Post journal Day 278: Still learning to “EMBRACE” Peace be with you all!

Just Because Everyone Says It’s OK…

Image result for Pictures self worth

One woman reached out to total strangers on a health/weight loss site social chat. Normally one would post, who is having trouble with getting to the gym, or reaching this goal weight. But she stated it was her anniversary, and in 6 weeks she would be having a baby, but caught her husband with porn. He had promised to stop, but he did not follow through with his promise. The replies poured in…” Porn is natural.”” Pornography is not anything to worry about.” “If watching porn upsets you, then there may be a deeper issue on your end.” “Well look at it this way, at least he’s just looking at porn, and not hiring hookers.” ” Maybe indulge with him in some of these fantasies.” Of course there was another side to the responses. The ones I tend to align with.  I wonder if these women ever held their new borns and thought, ” I can’t wait till you grow up to be a porn star, or stripper.”

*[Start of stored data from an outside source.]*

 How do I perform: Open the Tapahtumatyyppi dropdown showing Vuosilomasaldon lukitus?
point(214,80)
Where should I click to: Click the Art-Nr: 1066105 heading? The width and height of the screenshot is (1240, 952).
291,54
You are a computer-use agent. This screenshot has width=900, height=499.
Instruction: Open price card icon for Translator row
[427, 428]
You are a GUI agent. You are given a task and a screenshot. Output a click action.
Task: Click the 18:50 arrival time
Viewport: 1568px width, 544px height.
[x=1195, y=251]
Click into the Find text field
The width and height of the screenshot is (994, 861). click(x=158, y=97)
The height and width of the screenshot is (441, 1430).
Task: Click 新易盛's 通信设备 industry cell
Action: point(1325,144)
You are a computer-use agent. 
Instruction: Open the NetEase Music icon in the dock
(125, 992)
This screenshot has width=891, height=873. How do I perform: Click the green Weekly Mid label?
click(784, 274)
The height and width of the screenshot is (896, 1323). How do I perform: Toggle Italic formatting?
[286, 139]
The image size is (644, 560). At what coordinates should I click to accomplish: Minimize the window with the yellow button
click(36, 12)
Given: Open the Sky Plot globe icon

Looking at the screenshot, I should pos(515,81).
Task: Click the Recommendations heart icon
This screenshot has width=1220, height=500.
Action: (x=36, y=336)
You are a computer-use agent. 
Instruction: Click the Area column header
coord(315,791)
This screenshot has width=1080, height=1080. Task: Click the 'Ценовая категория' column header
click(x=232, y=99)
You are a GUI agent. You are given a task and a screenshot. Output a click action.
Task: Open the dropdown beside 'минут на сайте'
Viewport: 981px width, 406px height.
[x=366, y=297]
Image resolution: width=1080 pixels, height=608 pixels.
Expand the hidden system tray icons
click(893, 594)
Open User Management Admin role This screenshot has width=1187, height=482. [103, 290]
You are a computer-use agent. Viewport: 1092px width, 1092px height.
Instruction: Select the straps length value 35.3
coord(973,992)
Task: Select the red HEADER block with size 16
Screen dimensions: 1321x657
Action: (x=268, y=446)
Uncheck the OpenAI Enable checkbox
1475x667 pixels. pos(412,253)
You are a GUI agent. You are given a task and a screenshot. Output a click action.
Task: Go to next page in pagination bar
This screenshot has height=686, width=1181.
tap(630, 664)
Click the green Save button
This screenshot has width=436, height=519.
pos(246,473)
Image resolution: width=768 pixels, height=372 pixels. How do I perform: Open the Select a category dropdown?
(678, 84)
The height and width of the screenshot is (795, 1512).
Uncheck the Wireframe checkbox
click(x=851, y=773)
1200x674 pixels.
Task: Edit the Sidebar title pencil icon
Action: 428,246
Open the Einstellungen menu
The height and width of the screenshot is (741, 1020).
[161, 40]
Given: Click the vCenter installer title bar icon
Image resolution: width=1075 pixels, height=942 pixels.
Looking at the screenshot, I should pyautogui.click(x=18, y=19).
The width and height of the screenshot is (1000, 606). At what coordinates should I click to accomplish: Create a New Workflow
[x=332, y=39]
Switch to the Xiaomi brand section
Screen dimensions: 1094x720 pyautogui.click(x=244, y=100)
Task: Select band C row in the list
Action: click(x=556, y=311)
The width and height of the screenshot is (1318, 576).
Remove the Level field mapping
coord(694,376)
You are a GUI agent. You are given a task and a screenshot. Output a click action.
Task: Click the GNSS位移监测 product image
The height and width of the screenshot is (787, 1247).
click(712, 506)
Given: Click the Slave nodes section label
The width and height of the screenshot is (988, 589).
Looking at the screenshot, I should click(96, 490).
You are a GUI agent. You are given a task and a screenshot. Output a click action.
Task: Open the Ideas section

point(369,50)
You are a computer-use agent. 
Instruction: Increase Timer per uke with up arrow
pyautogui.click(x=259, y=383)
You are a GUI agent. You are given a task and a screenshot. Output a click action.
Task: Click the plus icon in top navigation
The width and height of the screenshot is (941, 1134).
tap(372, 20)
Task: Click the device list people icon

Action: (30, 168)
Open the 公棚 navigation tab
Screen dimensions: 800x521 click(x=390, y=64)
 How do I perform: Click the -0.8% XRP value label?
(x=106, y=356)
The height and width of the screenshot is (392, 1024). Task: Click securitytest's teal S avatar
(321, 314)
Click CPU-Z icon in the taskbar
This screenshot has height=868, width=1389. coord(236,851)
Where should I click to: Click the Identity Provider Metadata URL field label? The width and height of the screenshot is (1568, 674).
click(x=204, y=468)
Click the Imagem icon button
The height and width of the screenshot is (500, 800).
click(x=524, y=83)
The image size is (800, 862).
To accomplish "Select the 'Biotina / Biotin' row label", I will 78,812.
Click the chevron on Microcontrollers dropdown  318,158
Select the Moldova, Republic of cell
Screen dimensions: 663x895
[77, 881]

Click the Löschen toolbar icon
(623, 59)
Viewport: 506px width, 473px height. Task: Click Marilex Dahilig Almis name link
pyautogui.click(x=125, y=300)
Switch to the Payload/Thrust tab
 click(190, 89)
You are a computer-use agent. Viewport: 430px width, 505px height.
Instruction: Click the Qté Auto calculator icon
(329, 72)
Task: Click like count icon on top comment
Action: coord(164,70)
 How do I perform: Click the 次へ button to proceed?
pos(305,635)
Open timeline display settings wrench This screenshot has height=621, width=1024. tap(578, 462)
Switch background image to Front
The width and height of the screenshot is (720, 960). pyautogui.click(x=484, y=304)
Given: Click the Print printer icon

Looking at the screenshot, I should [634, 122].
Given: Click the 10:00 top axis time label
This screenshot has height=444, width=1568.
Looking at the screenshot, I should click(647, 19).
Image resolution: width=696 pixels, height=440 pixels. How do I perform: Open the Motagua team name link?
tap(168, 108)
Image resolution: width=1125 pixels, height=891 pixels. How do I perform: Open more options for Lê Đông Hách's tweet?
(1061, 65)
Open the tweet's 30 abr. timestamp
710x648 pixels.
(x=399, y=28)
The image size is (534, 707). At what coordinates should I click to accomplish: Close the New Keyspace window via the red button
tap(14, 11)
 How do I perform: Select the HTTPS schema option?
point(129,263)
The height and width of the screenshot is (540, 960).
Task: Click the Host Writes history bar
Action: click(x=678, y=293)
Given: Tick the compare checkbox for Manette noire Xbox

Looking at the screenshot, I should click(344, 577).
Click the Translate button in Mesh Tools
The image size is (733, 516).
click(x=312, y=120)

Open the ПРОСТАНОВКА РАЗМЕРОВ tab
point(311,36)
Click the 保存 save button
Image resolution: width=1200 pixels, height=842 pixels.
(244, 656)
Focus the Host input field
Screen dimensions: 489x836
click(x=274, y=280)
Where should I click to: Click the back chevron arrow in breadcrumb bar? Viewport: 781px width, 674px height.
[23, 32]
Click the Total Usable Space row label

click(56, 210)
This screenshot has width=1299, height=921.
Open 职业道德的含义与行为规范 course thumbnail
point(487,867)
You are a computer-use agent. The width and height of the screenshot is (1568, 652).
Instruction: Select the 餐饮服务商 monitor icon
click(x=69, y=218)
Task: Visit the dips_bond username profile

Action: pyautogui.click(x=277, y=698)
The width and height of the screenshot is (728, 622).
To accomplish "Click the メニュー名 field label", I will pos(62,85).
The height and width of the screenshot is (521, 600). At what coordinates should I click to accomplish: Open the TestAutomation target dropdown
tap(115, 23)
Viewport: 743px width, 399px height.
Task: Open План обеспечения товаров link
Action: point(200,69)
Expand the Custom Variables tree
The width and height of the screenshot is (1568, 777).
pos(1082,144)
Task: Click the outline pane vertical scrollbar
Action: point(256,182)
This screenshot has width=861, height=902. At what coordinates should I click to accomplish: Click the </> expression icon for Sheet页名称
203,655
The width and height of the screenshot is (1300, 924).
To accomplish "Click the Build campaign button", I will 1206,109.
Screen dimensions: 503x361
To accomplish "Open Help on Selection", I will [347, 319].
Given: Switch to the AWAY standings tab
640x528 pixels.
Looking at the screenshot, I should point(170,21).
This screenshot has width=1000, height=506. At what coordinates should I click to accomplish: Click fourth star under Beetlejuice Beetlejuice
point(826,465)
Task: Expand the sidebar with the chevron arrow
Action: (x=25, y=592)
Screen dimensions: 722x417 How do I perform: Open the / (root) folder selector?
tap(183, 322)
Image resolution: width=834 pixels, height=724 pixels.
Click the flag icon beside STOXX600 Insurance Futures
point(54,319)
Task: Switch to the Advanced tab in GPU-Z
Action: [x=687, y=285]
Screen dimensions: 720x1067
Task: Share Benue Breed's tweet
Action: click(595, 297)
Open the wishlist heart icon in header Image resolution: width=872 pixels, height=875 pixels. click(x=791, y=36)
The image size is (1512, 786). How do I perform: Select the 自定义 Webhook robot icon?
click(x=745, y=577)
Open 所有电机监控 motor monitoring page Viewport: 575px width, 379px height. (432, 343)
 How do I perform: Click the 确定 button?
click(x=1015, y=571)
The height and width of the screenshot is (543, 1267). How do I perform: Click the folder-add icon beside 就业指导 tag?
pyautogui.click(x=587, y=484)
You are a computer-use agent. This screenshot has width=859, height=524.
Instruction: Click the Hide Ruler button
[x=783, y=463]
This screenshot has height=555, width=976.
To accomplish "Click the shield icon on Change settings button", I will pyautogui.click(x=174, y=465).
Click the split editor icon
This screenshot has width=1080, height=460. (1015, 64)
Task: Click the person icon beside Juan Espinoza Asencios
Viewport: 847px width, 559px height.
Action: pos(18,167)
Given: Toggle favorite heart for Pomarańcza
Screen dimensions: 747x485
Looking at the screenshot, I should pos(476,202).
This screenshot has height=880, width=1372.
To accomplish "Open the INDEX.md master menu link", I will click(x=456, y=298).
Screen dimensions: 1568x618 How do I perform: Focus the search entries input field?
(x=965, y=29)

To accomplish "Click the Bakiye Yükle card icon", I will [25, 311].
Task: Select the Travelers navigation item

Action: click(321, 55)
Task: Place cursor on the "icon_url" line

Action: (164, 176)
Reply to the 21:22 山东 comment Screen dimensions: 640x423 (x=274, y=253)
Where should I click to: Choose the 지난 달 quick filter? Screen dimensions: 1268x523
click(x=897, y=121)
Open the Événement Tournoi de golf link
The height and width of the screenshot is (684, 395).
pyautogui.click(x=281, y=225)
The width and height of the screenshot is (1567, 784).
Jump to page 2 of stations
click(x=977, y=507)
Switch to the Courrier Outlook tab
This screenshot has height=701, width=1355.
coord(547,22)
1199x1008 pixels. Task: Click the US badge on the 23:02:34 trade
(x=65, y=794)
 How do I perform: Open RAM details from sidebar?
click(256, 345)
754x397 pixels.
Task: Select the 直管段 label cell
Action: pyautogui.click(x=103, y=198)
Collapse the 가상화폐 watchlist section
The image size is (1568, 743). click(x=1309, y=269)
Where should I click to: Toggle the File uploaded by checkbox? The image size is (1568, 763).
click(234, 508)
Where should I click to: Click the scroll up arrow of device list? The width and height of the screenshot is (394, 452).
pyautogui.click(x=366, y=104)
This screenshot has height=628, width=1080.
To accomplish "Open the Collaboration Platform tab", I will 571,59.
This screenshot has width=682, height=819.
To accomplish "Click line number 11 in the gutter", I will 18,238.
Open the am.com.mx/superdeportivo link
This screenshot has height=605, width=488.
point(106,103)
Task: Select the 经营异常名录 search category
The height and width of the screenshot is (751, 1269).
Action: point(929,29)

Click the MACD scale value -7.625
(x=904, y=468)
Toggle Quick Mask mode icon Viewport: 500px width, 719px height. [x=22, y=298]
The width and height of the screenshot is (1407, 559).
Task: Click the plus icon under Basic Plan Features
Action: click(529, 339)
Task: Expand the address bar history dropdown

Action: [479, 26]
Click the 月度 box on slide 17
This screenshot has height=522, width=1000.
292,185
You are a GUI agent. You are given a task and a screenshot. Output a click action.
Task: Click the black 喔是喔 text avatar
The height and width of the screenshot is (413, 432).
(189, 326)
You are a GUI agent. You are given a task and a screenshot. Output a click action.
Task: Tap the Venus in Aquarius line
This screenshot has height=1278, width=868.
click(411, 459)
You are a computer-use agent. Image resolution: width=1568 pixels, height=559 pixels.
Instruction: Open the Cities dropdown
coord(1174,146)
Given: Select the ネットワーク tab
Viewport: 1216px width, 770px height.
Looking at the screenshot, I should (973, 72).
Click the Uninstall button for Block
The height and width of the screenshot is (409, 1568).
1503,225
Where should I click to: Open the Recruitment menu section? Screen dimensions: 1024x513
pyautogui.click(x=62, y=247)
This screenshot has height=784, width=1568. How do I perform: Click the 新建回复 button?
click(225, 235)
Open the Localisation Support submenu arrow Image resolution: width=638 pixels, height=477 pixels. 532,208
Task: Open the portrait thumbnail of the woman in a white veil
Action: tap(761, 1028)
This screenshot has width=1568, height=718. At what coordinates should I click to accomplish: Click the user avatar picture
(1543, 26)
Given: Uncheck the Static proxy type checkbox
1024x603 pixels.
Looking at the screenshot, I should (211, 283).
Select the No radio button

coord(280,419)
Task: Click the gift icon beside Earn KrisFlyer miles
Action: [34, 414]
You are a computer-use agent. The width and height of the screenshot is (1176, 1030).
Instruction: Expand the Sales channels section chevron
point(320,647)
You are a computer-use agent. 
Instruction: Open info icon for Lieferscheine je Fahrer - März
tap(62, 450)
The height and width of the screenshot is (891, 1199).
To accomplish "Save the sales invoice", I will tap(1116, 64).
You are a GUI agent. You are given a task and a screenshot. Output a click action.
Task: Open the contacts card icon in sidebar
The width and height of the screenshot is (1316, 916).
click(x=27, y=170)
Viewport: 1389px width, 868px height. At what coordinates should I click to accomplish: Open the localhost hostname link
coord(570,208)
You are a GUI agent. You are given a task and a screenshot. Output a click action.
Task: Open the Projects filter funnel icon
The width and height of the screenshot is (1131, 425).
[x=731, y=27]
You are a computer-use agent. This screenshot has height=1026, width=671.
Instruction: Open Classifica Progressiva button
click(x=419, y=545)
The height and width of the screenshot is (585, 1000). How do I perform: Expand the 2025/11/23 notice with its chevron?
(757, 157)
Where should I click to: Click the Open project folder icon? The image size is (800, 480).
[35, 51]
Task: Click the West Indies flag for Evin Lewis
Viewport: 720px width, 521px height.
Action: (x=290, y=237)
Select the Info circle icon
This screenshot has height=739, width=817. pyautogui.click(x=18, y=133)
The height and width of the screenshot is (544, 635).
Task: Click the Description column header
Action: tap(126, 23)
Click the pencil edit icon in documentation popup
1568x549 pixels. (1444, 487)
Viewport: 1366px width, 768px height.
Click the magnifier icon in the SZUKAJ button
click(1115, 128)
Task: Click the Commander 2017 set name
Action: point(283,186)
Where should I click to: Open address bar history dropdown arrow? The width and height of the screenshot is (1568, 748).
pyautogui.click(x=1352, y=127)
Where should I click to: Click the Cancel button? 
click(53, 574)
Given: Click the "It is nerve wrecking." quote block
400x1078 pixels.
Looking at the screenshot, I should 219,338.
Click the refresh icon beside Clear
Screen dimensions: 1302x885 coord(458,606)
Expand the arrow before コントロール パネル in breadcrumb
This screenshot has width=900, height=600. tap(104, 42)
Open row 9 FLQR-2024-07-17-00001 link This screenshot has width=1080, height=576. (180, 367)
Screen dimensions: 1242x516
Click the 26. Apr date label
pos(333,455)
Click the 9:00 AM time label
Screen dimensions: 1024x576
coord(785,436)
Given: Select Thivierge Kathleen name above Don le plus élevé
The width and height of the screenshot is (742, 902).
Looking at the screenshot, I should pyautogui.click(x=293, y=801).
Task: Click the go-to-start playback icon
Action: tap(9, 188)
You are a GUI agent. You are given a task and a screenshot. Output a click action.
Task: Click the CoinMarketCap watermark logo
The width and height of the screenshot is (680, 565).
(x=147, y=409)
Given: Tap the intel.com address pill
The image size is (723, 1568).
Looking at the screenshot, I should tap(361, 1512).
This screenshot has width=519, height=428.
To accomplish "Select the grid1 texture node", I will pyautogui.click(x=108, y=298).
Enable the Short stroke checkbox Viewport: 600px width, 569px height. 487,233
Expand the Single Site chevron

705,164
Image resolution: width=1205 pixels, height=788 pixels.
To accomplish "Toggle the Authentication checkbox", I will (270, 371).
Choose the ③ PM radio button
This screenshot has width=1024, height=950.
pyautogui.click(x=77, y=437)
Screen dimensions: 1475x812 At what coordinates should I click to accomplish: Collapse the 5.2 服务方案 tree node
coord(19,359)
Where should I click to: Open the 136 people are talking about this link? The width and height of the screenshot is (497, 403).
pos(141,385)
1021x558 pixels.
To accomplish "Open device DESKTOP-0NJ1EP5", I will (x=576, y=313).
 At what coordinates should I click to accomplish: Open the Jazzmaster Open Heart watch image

How have we come to justify pornography and sex on the big screen? The excuse tends to be ” Oh, they are artists, and they are portraying the story line because if we don’t see the strip club, or the complete physical act of sex in the scene, we may not understand the story line…” Yes, of course I am being sarcastic. How come ( AND NOT THAT I WANT THIS- this is only a question) we never see normal people engaging in sex on the screen? Because it simply wouldn’t generate money.

I remember having a conversation with a friend about ten years ago now.  She was having problems with her husband.  Her husband was ” friends” with a woman who was being very flirtatious and even showed her boobs at a party. The husband said my friend was making way too big a deal of it. My friend explained to me , and her husband, that she did not want him fantasizing about her while engaging intimately with each other in their bedroom.  That made sense to me. It wasn’t porn, but his attention was drawn to someone else, not his wife. And the same thing goes with porn as far as I’m concerned. How have we set the bar so low in our relationships to allow our spouses to engage in this behavior? I did some research to get some outside input on this and there are other harsher views on pornography leading to violence towards women. If anything else it’s demeaning to women- our mothers, sisters, daughters, friends.

It is so difficult being a woman in today’s times.( And being an aging woman is one big party!) There is so much pressure to balance what we look like, our employment status, raising and nurturing our families, our spouses. I really felt hurt for the woman who reached out on the chat, and hope she can draw strength from family and friends, and see if she can get through to her husband on why this has hurt her so much. Just because people dismiss this issue as women being overly sensitive, and porn is ok, does not make it ok. OK?! Just like shortening the word doesn’t make it cute.

The movie Embrace is dedicated to getting to the bottom of why many  women feel badly about their bodies. I have only seen the trailer, but I know I identify with a lot of women out there that doubt their beauty because of the exterior ( their perception of their bodies).  I think it has something to do not only with all the model types that are put out there in  fashion magazines and movies for us to emulate, but the casual way sex is viewed, how movies and tv portray it, and how people are willing to sell out their diginity for it. In my opinion we need to hold ourselves in high esteem.  Too much emphasis is placed on looks and being “sexy.” Nothing to do with BEAUTY.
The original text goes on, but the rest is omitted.